The plan they develop is the first step in professional development training for their DNA. With that goal in mind, here are a few tips to share with female leaders (or yourself):
Women are hard-wired to seek balance and harmony in our personal lives and at work by actively building relationships and listening well. Frequently, we are the “go-to” people when colleagues and staff need advice and guidance. Formalize your listening skills by offering to become a mentor if your organization has a structured mentorship program. As a mentor, you are on senior executives’ radar, expanding your sphere of influence beyond your department.
Another way to use your listening skills is to volunteer for a group or task force to solve a complex problem. Invite and discuss a diverse range of thoughts and opinions. By actively creating a microenvironment of trust where creative thinking can flourish, you can create a living example of your capabilities and earn recognition from senior leaders.
You can strengthen your empathy skills by asking open-ended questions that begin with, “How would you,” “How can we…” and, “What do you think?” These prompts elicit deeper thought and move conversations past an emotional response to critical problem-solving.
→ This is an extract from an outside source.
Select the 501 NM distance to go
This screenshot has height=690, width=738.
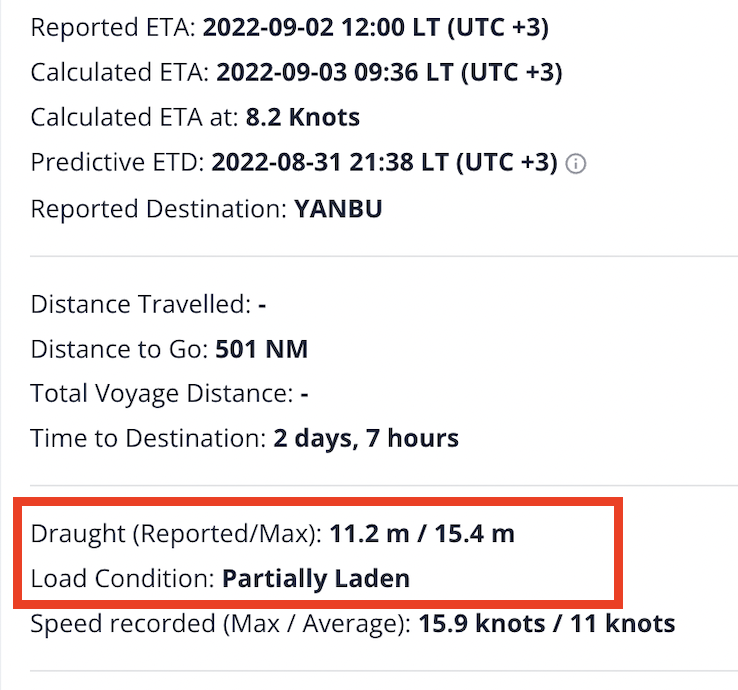click(x=261, y=349)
Use this technique in staff, mentoring and task force meetings to establish yourself as the person who acknowledges the feelings of others and can move through a difficult or emotionally charged topic toward a solution.
When you collaborate with others, take a moment to consider who is not in the room and whether you should add other voices to the conversation. Everyone is busy, and most are working remotely under high levels of stress. Clearly establish the purpose of the collaboration and how it benefits the company, clients or collaborators. When you articulate a larger purpose, it becomes easier for others to see its value.
As with building any skill, view your development plan as an organic work in progress to modify as needed. When you are in a meeting or an opportunity arises to step outside of your job description, think strategically about how you can become a more valuable employee and colleague using your innate skills. Be prepared to connect your actions to the client or company benefit. In these unpredictable times, every company is looking to build both internal and external loyalty.
Trust, creativity and productivity are qualities that will define the successful new workplace, and a trusting environment happens when listening, empathy and collaboration are present. With a predisposition for communication and relationship-building, women can be role models for shaping the future of work.